Il Cresme ha quindi rivisto le sue stime, applicando parametri che forse si potevano già utilizzare, con un po’ di buonsenso, alcuni mesi fa: non basta cioè considerare il potenziale di case disponibili a cui applicare il piano casa, ma occorre tenere presente che ogni regione lo ha interpretato a modo suo, e soprattutto che non è detto che le famiglie abbiano i soldi a disposizione per fare le modifiche. Alcuni precedenti non ci fanno dormire sonni tranquilli, almeno per ora, ma speriamo bene: dal 2010 in poi lo scenario potrebbe essere migliore anche per le famiglie.
(Nota a margine: ancora non si è capito, e chissà se mai ci riusciremo, se questi piani casa potranno essere dei condoni travestiti, ossia non generare nuovi lavori, essendo utilizzati per coprirne altri già realizzati).

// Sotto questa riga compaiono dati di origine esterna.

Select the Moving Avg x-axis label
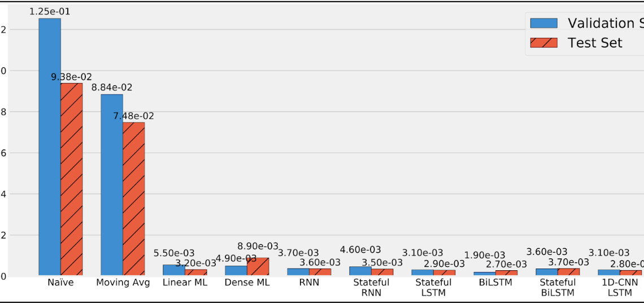 click(x=123, y=282)
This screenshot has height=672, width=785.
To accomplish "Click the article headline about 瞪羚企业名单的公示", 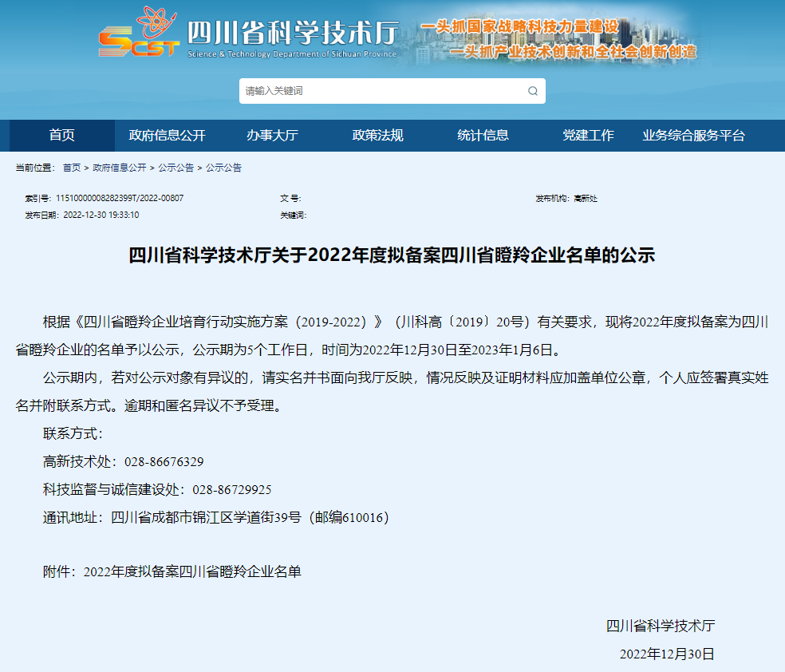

Tutto sommato, l’allungamento dei tempi è una buona notizia, anche se ovviamente sarebbe stato accolto in modo più positivo dagli operatori un impatto più forte fin dal 2009. E’ una buona notizia perché, se le stime del Cresme sono corrette, porterà a una crescita più equilibrata nei prossimi 4-5 anni. Al di là delle considerazioni generali sul settore edilizio (abbiamo già visto fin troppe bolle speculative in questi anni), una crescita equilibrata farebbe bene anche al noleggio. Meno noleggi “speculativi” a breve e brevissimo termine (solo per tappare i buchi temporanei o sostituire una macchina guasta), e più noleggi a medio-lungo, derivanti dal fatto che ci sono più lavori da svolgere negli anni.
A patto che il settore edile si sappia organizzare, e che i noleggiatori sappiano vendere il noleggio a lungo termine come alternativa credibile all’acquisto dei mezzi.